Il culmine introspettivo si raggiunge con l’ultima traccia, “Songs They Never Play On The Radio”

MA QUANDO l’onda post-punk recede, la risacca porta a galla quei curiosi residui di decadenza albionica assurti a ingrediente tradizionale della produzione dei Libertines. È soprattutto Doherty a battere questa linea con Merry Old England — vigorosa performance vocale per un altro refrain di sicuro riscontro collettivo — e Shiver, scritta assistendo al funerale della regina Elisabetta mentre la band si trovava in Giamaica per alcune registrazioni. «It’s all too much today, Liz has gone away» canta Pete su uno sfondo musicale che sembra provenire dritto dritto dagli anni Novanta, fugace golden age rievocata non solo dai testi ma anche da certi pattern ritmici come quello di Night Of The Hunter, che rende il tema del Lago dei cigni un credibile riff post rock.

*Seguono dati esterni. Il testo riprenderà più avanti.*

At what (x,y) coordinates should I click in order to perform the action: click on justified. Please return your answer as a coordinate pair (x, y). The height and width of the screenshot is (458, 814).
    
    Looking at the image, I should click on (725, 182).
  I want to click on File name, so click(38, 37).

Il culmine introspettivo si raggiunge con l’ultima traccia, Songs They Never Play On The Radio, epilogo di un album che può essere certamente letto nell’atmosfera da ultima chiamata per Cool Britannia già instaurata nei mesi scorsi dai ritorni dei Blur, dei Pulp e dei fratelli Gallagher. Tutto tranquillo, lungo la Eastern Esplanade, ma di fronte alle Albion Rooms c’è aria di check-out e la sensazione è che Tony Blair possa far capolino da un momento all’altro.